Le poids colossal des "données noires" dans les entreprises

Un centre de données du groupe français OVHcloud à Beauharnois, près de Montréal, en février 2017 au Québec - - © 2019 AFP
1,3 milliard de giga-octets soit l’équivalent d’1,3 milliard de DVD en haute définition. C'est le poids gigantesque de données froides générées par les entreprises chaque jour dans le monde.
Ces données froides - également appelées "données noires" ou encore "dark data", "données oubliées" - constituent l'ensemble des données collectées par les entreprises qui ne sont que très rarement voire jamais consultées et exploitées par les entreprises.
Elles sont générées par les interactions quotidiennes des utilisateurs, employés, clients, prestataires extérieurs. Elles englobent à la fois des données techniques (fichiers de log des serveurs), mais aussi les données de géolocalisation, les emails et fichiers attachés, les données d’anciens employés, des présentations, des résultats financiers, des enregistrements d’appels clients etc...
Et l’usage croissant des objets connectés (IOT) entraine dans le même temps une production massive de ces données froides.
52% des données stockées dans le monde
Globalement, elles représenteraient a minima 52% des données stockées dans le monde, pour une entreprise cela peut se compter en millions voire en milliards de fichiers. Des entreprises qui sont bien incapables de quantifier le volume de données dormantes par rapport aux données exploitables et exploitées.
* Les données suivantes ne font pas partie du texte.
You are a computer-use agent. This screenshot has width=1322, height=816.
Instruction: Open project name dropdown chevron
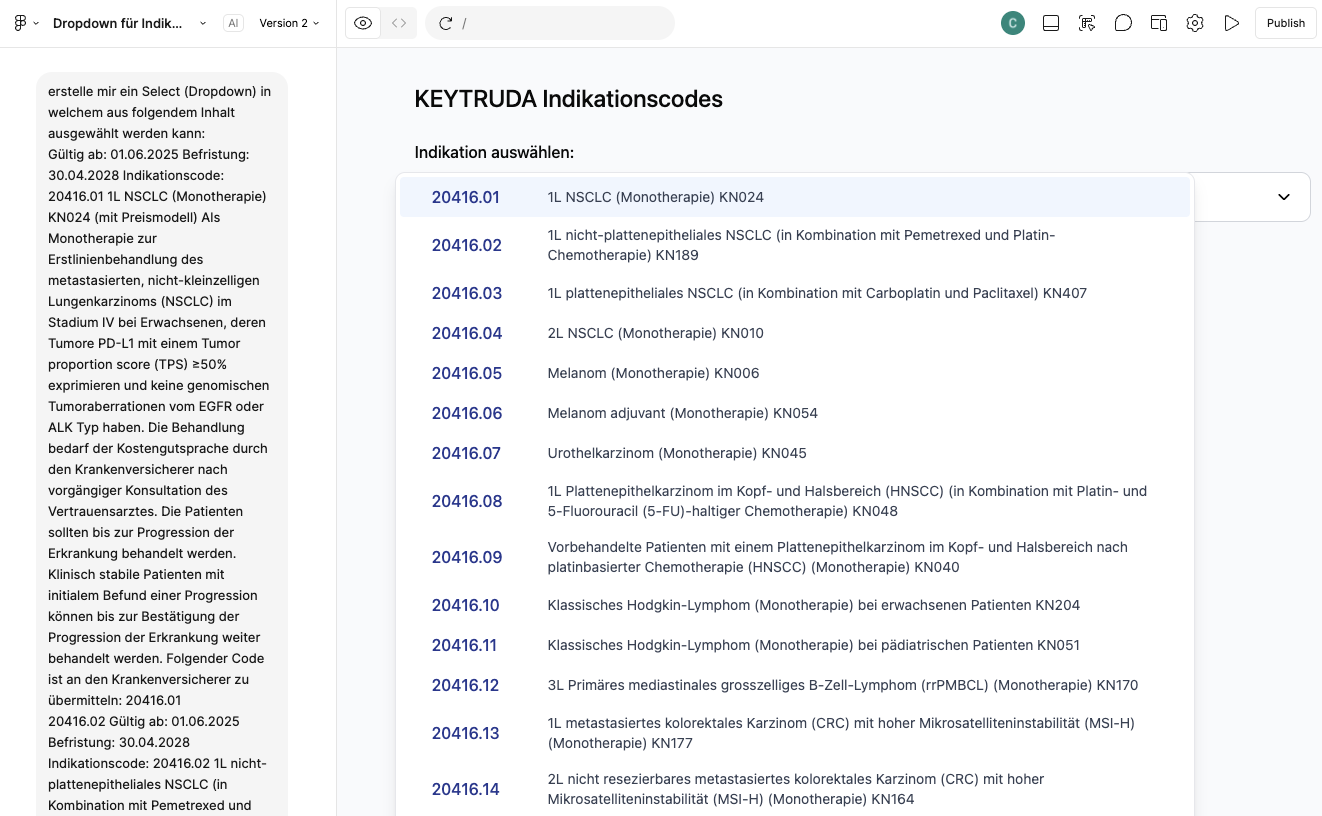point(203,23)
Ces données qui dorment dans leurs serveurs ou les centres de données tiers (datacenter) leur coûtent en plus de l'argent. Elles encombrent d'abord les espaces de stockage (ce qui fait grimper la facture de ce poste de dépense pour l'entreprise) et consomment de l'énergie pour rien.
Selon une étude de "Le GreenIT", ces données comptent pour jusqu’à 14% de l’empreinte environnementale du numérique en France, soit 2,3 millions de tonnes de CO2 émises, des chiffres néanmoins très difficiles à vérifier mais une chose est sûre: ils ont tendance à augmenter de manière exponentielle chaque année.
2 milliards d'euros par mois
Côté finances, elles coûteraient 2 milliards d’euros chaque mois aux entreprises à l’échelle mondiale selon une étude du cabinet américain IDC.
"Cette inflation est due à certaines obligations légales transposées à la data, à la vie quotidienne des entreprises mais aussi et surtout à la peur des entreprises d'effacer ces données sur le mode 'on ne sait jamais'", explique à BFM Business, Emmanuelle Ertel, directrice générale Innovation & Trust du groupe Tessi, une entreprise de services qui se propose justement de faire le tri dans ces données (une centaine de clients en France, essentiellement dans le secteur banque & assurance).
Pour autant, la question ne semble pas encore mobiliser les entreprises et leurs directions.
"C'est un sujet prioritaire qui n'est pas priorisé. La plupart des entreprises estime que ces données froides ne génèrent pas un coût important mais avec la flambée des prix de l'électricité, le coût du stockage dans les datacenters (calculé au giga-octet, NDLR) risque bien de flamber également", prévient Emmanuelle Ertel.
Les entreprises ont "peur" d'effacer des données
Par ailleurs, la loi impose aux entreprises d'effacer certaines données. Ainsi, les données personnelles ne peuvent être conservées indéfiniment: une durée de conservation doit être déterminée par le responsable de traitement en fonction de l’objectif ayant conduit à la collecte de ces données. Ce principe de conservation limitée des données personnelles est prévu par le RGPD et la loi Informatique et Libertés.
Problème, "les politiques d'archivage sont souvent hétérogènes et au final, on ne sait pas où est la donnée notamment dans les PME qui disposent de peu de ressources. Plus l'entreprise est petite, plus elle accumule. Un peu comme le grand public qui reproduit ses habitudes du papier avec la data. Le premier problème, c'est donc l'accès" ,souligne la spécialiste.
Ensuite, il s'agit de faire le tri entre les données froides qui doivent le rester, les données froides exploitables et les données froides à supprimer définitivement.
"Peu d'entreprises sont conscientes de la richesse de leurs données froides, c'est un patrimoine mais on ne le voit pas. Pour le reste, il faut arrêter d'avoir peur dans la suppression des données, surtout quand la loi l'exige" affirme la responsable.
Et de mettre en avant différentes actions: "repenser l'archivage, établir des politiques de purges dans le respect des normes, établir les moyens d'exploitation, le tout dans une logique de comptabilité carbone".